MHC class I tetramer technology has greatly facilitated our understanding of CD8+ T cell responses in viral infections and cancer (2). The benefit of tetramers for characterization and diagnosis of human autoimmune and infectious diseases has, however, been modest (3–6). This particularly relates to MHC class II tetramers used for the characterization of antigen-specific CD4+ T cells. Only a few studies of relevance to autoimmunity exist (7–9). MHC class II tetramers are more difficult to produce than MCH class I tetramers (10, 11), and CD4+ T cells of a given specificity appear to be present at much lower frequencies than their CD8+ counterparts (12, 13). Several criteria have to be met to be able to detect antigen-reactive T cells with MHC II tetramers: both the peptide epitope and HLA-restriction element have to be identified, and sufficient frequency and relative high avidity of reactive T cells are needed (14).
Celiac disease, a chronic inflammatory disorder of the small intestine precipitated by ingestion of cereal gluten proteins, presents as an ideal model to test the potential clinical use of MHC class II tetramers.
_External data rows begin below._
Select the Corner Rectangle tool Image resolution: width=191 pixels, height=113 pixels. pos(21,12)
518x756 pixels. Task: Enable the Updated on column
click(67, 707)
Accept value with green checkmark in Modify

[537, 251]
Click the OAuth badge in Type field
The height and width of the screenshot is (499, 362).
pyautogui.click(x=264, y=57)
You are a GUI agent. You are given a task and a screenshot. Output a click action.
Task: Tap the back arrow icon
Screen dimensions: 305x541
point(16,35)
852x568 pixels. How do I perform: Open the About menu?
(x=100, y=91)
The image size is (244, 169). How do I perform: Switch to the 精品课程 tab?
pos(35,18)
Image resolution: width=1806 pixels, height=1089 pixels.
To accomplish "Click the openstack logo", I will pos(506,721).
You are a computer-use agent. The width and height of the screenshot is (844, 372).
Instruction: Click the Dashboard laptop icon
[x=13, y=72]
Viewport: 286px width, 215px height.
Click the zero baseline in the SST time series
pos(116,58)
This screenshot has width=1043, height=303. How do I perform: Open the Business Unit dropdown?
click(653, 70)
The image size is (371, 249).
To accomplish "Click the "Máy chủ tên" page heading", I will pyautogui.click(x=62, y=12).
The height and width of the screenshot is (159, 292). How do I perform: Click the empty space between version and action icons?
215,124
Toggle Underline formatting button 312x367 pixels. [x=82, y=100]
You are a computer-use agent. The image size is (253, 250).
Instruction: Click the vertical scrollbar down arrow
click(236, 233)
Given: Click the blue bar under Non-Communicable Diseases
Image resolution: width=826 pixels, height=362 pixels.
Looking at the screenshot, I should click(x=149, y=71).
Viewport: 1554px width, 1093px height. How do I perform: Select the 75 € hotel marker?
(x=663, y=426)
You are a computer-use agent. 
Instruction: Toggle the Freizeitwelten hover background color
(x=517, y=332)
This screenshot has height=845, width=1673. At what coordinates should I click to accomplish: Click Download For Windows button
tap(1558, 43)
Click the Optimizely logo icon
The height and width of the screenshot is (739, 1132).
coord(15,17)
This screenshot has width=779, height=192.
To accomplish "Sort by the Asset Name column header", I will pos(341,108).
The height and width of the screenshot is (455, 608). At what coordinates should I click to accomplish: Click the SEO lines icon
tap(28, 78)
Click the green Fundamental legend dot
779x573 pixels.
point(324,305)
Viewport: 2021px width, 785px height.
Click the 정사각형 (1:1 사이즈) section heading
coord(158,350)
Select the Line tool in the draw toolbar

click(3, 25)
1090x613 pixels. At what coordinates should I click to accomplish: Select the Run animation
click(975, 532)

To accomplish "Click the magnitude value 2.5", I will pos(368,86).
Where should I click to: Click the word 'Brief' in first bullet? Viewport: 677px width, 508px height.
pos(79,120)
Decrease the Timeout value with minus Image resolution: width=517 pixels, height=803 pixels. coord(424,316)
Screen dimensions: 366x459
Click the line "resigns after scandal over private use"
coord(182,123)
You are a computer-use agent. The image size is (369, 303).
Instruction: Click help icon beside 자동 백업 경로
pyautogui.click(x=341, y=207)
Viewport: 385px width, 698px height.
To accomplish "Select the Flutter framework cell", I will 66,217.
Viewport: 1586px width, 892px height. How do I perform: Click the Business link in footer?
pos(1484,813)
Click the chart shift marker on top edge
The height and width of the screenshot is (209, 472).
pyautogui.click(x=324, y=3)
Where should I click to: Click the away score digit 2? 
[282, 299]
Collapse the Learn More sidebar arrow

The disorder is driven by intestinal gluten-reactive CD4+ T cells that uniquely recognize gluten peptides in the context of the disease-associated HLA-DQ molecules (15). The HLA association of the disease is very strong, and the majority (80–95%) of the patients express DQ2 (DQA1*05/DQB1*02) and a minority express DQ8 (DQA1*03/DQB1*0302). Over the last few years, T cell epitopes of gluten (consisting of α-, γ-, and ω-gliadin and glutenin components) have been extensively characterized (16, 17). Some of them appear to be more important, such as the immunodominant DQ2-αI and DQ2-αII epitopes of α-gliadin, which are recognized by T cells from almost all patients, whereas the epitopes of γ-gliadin are less often recognized (16). The identification of gluten T cell epitopes facilitated the generation of DQ2 tetramers specific for the celiac disease-relevant T cell epitopes (18). In this study, we have used these DQ2 tetramers harboring either the DQ2-αI or the DQ2-αII epitopes of α-gliadin to directly enumerate and characterize gluten-specific T cells in the peripheral blood of celiac patients after a short-term challenge with bread. This rapid and sensitive method may prove to be useful to establish a reliable diagnosis of celiac disease in patients in uncertain cases and may also allow testing of emerging new therapies of celiac disease.
Results
Gluten-Specific T Cells Can Be Directly Detected in the Peripheral Blood of Celiac Patients.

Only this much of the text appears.